▸ **Goal**: Write out the records as a JSON list of strings, one string per line, leaving out blank lines and the pictures.

Text and item location records
start
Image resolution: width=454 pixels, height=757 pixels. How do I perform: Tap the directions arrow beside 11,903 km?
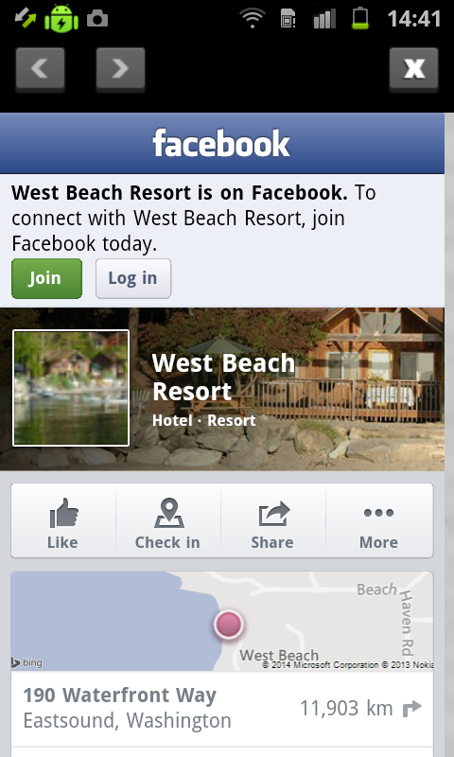tap(411, 708)
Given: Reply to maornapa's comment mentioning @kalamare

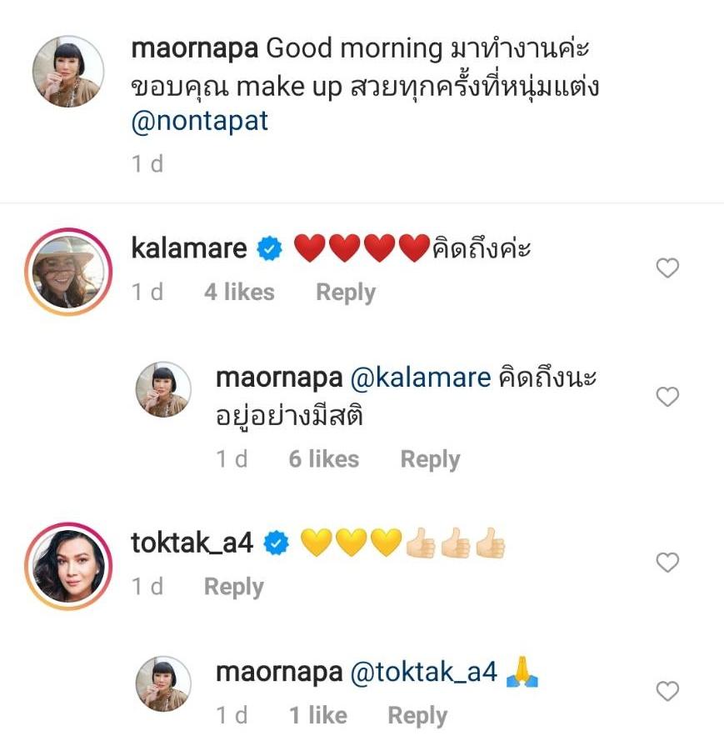Looking at the screenshot, I should (x=430, y=459).
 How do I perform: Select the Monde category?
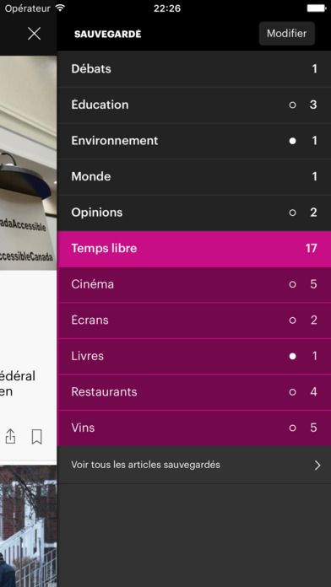(194, 177)
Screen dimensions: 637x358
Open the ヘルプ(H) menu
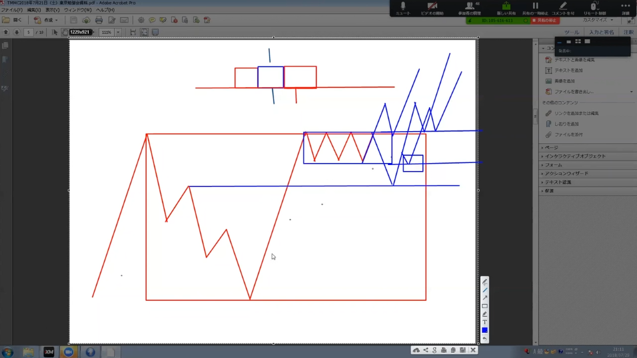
end
▸ **Response for this exercise**:
[
  "Image resolution: width=454 pixels, height=757 pixels. How do I perform: Tap the directions arrow beside 11,903 km?",
  "tap(411, 708)",
  "Given: Reply to maornapa's comment mentioning @kalamare",
  "Looking at the screenshot, I should (x=430, y=459).",
  " How do I perform: Select the Monde category?",
  "(194, 177)",
  "Screen dimensions: 637x358",
  "Open the ヘルプ(H) menu"
]